In fact, case-mix adjusting may be irrelevant, as it doesn’t appear this is a statistical analysis, but rather a kind of peer review.
I’m a bit puzzled as to the intent and outcome of this effort.
While it is admirable to evaluate opioid prescribing, it’s unclear what the reviewers or regulators or enforcement authorities or employers will do differently after the audit.
They’ll have a good perspective on prescribing patterns for 15 docs, but…to what end?
Perhaps this is intended to be a warning shot across the bows of prescribing physicians, letting them know that high prescribers may come under scrutiny at some point.
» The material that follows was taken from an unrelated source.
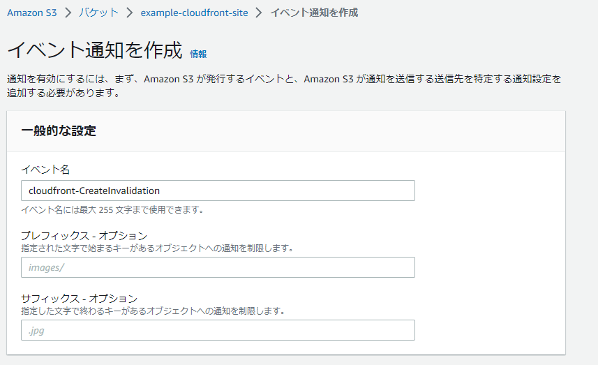Click the イベント通知を作成 page heading

click(95, 50)
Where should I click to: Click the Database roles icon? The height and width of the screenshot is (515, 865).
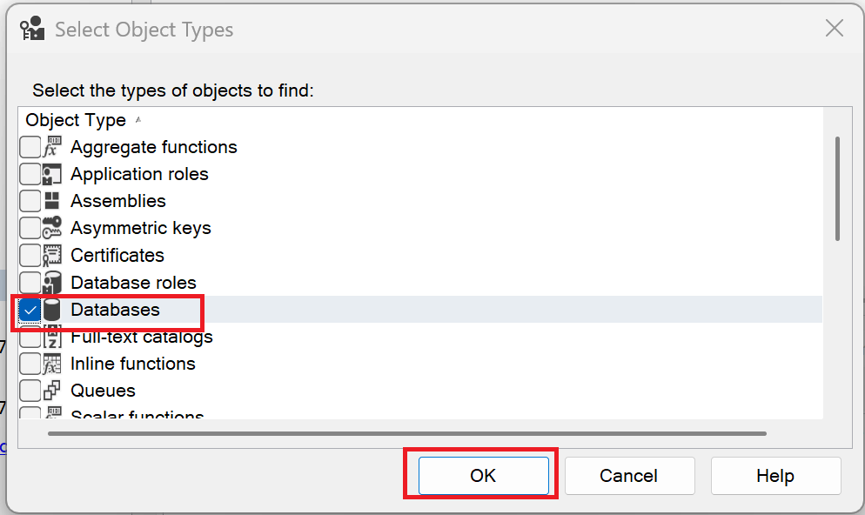click(52, 282)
That’s purely conjecture on my part, as I’m not sure I understand the utility of the audit as currently described.
California, for all their ills, has done a creditable job studying and reporting on the physicians’ opioid prescribing patterns. The multiple reports, discussions, and publications resulting from CWCI’s research have led to a much better understanding of the dimension of the issue in California, one that may well have been instrumental in the state fund’s decision to incorporate prescribing practices in network contracting requirements.
I look forward to more dialogue with TDI, and will keep you posted.